Metinden Bölüm:
.....

On Yaşlarında Görünen, Sağ Elinde Kadeh, Sol Elinde Gümüş Balık Tutan Çocuk

Bir saatin sekizde birine eşit bir süre geçtikten sonra balığın başı eğilir ve ağzından kadehe şarap akar. Kadeh dolunca, balığın başı tekrar yükselir, kadeh tutan el biraz aşağı iner, kral kadehi alır, içer ve figürün eline geri koyar (Resim 6).20

4. Su Saatleri

Cezerî’nin bu konuda hazırladığı araçlar oldukça ilginç ve teknoloji tarihi açısından önemlidir. Cezerî bu tür saatleri oldukça ayrıntılı bir biçimde, hassas yapmış ve betimlemiştir. Ayrıca ayrıntılı olarak mekanizmaların yapımını vermiştir.

Fil Su Saati

Bu saat Cezerî’nin en ünlü aracıdır. Sırtında kare biçiminde bir kürsü, kürsünün köşelerindeki sütunlar üzerinde bir hisar, hisarın üzerinde küçük bir kubbe, kubbenin üstünde de bir kuş bulunan bir fil şeklindedir (Resim 7). Hisarın filin başı yönündeki tarafında bir balkon, balkonda oturan bir adam, adamın sağında ve solunda iki şahin, balkonun sütunları arasında uzanan ve üzerine iki yılan sarılmış bir mil, kürsünün orta kısmında bir yarım küre ve üzerinde elinde kalem tutan bir kâtibin oturduğu platform, platform üzerinde 7 1/2 dereceye bölünmüş bir yay, filin boynuna oturmuş, sağ elinde balta sol elinde sopa tutan bir bakıcı ve filin boynunun iki yanında iki vazo bulunmaktadır.

.....

Verilen Bilgiler:
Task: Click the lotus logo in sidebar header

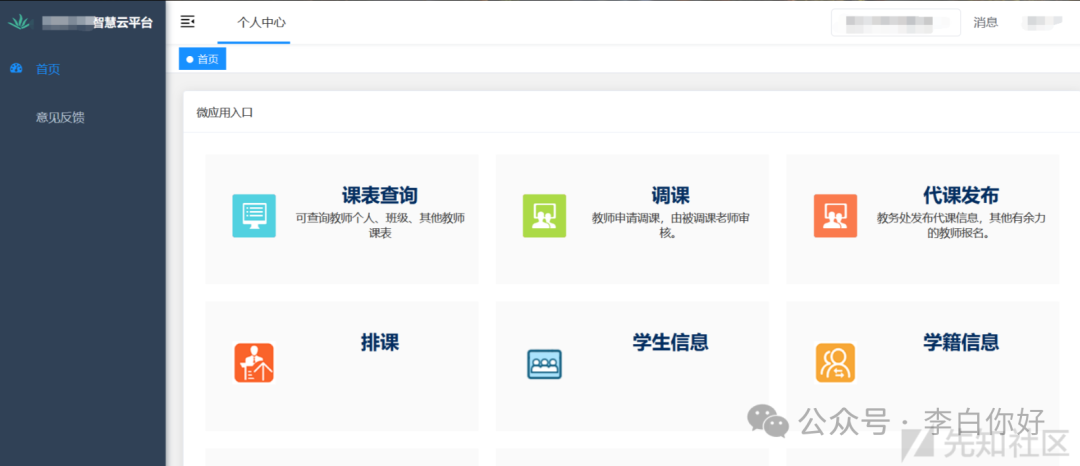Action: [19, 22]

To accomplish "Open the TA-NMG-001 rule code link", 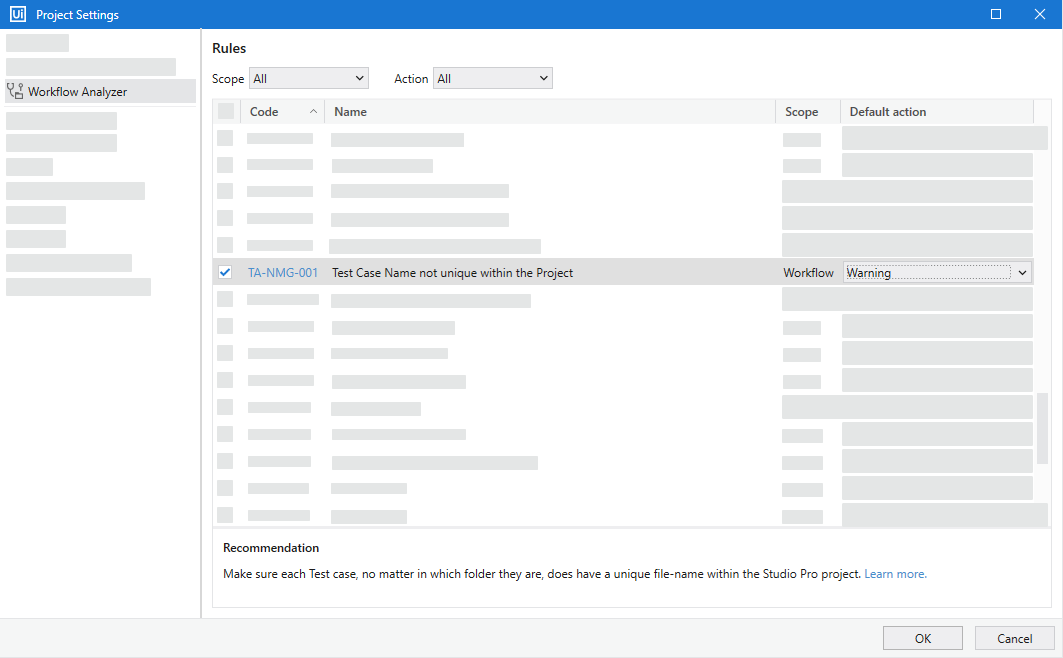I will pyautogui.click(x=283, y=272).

.....

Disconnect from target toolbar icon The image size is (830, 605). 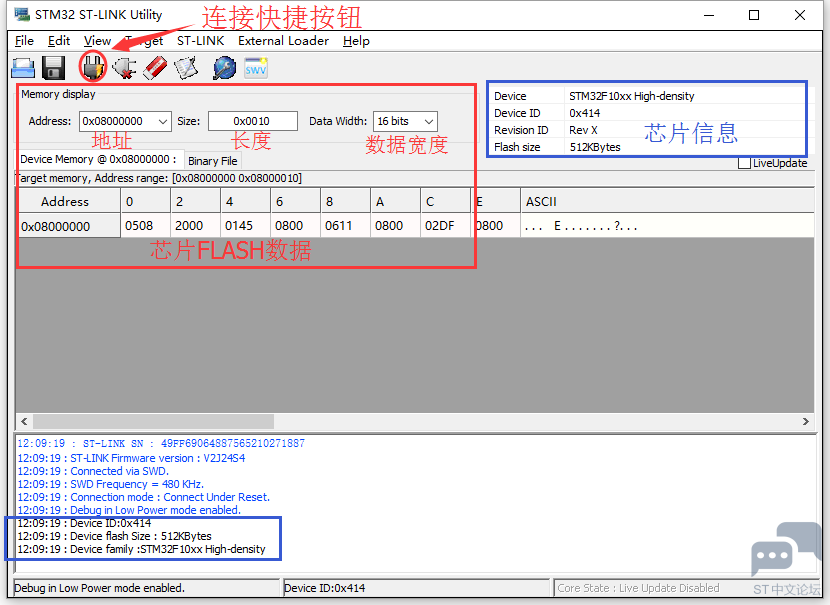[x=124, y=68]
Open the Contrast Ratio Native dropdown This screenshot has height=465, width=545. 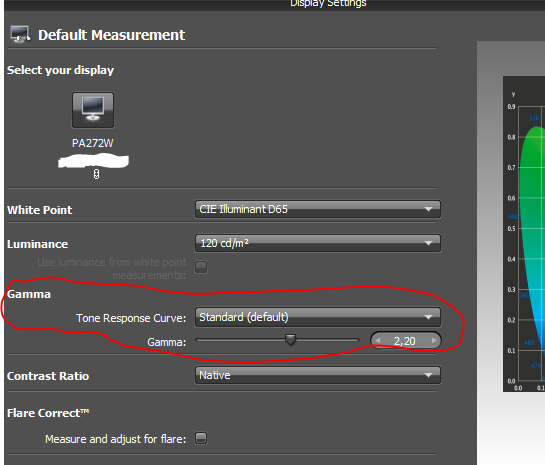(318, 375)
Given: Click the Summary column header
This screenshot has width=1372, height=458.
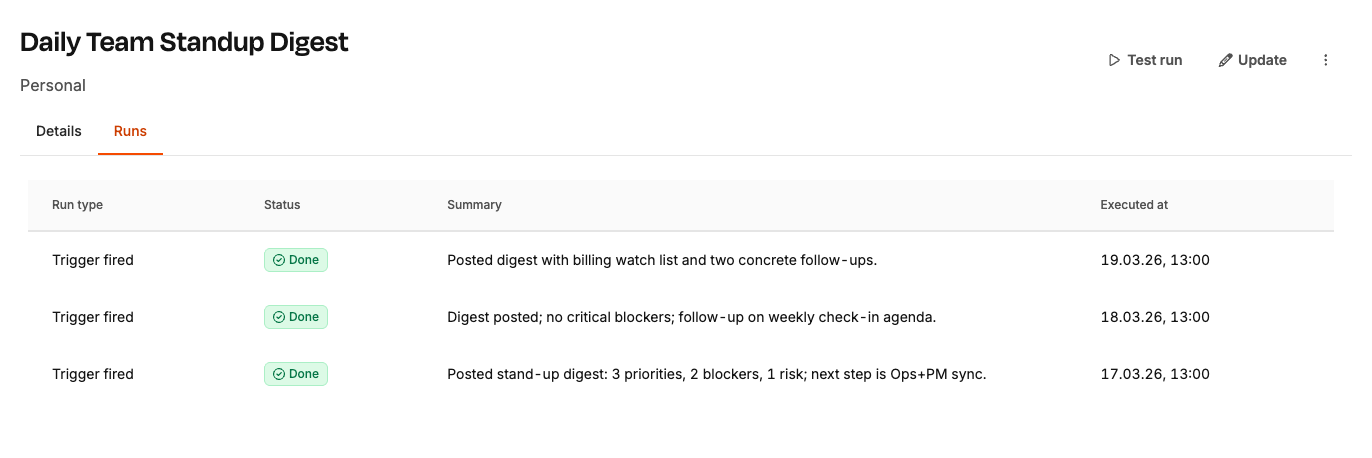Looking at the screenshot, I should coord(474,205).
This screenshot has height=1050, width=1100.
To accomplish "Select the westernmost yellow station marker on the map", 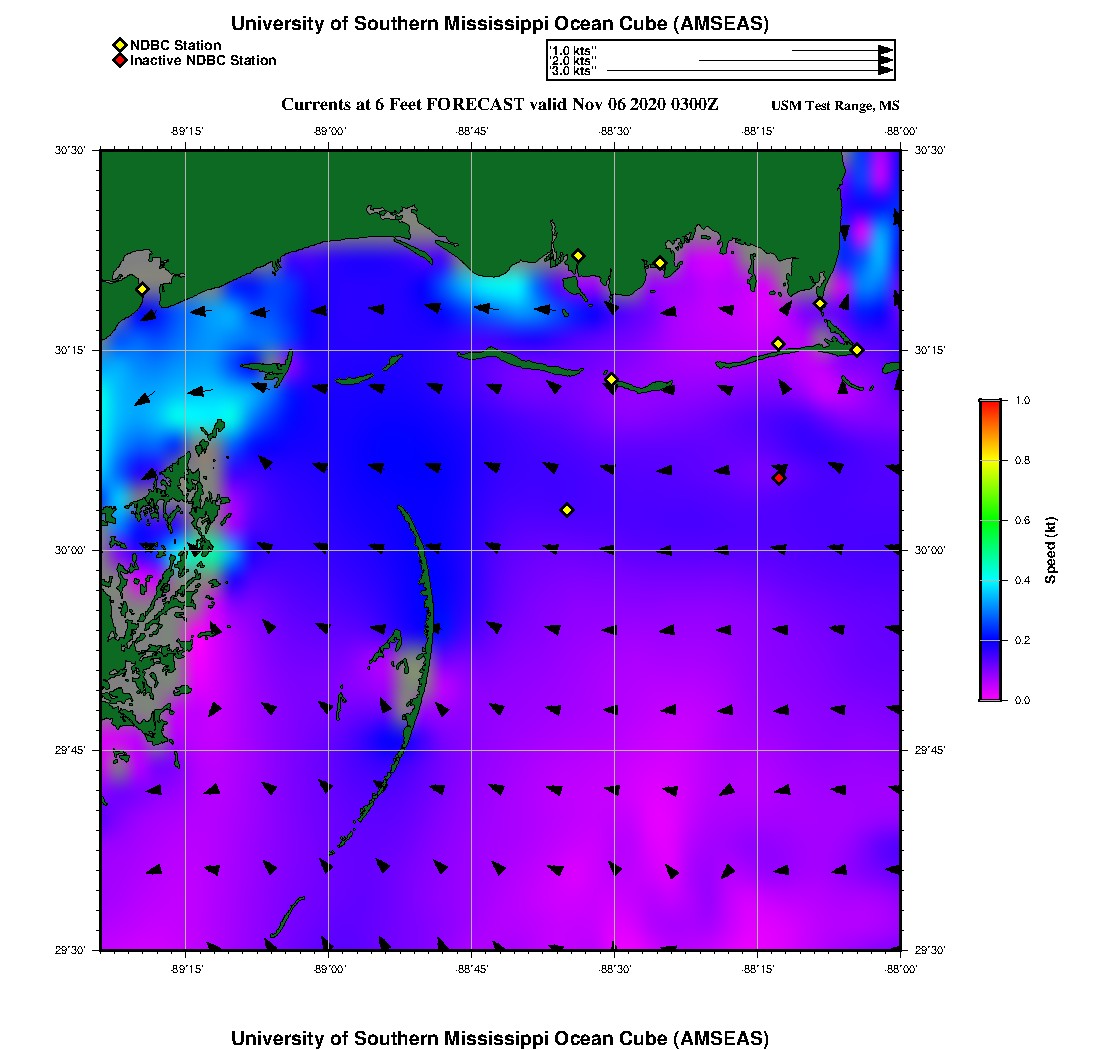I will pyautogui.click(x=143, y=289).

.....

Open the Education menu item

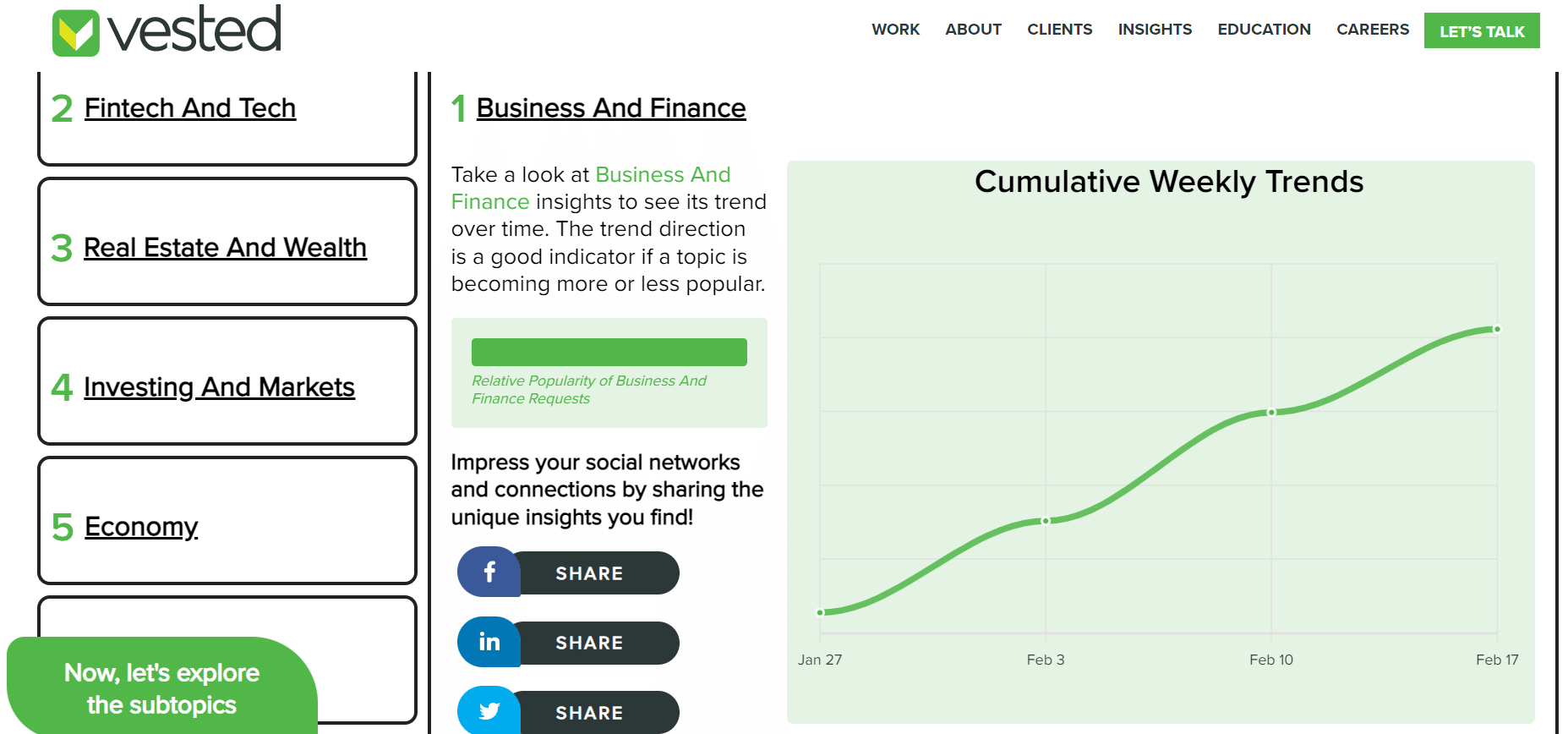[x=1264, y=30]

.....

Görev: Cezerî’nin araçlarını anlatan metinde "Bir saatin sekizde" sözleriyle başlayıp "mekanizmaların yapımını vermiştir." sözleriyle biten kısmı, "balığın başı" yerine "balığın kafası" koyarak düzenle.

Cevap:
Bir saatin sekizde birine eşit bir süre geçtikten sonra balığın kafası eğilir ve ağzından kadehe şarap akar. Kadeh dolunca, balığın kafası tekrar yükselir, kadeh tutan el biraz aşağı iner, kral kadehi alır, içer ve figürün eline geri koyar (Resim 6).20

4. Su Saatleri

Cezerî’nin bu konuda hazırladığı araçlar oldukça ilginç ve teknoloji tarihi açısından önemlidir. Cezerî bu tür saatleri oldukça ayrıntılı bir biçimde, hassas yapmış ve betimlemiştir. Ayrıca ayrıntılı olarak mekanizmaların yapımını vermiştir.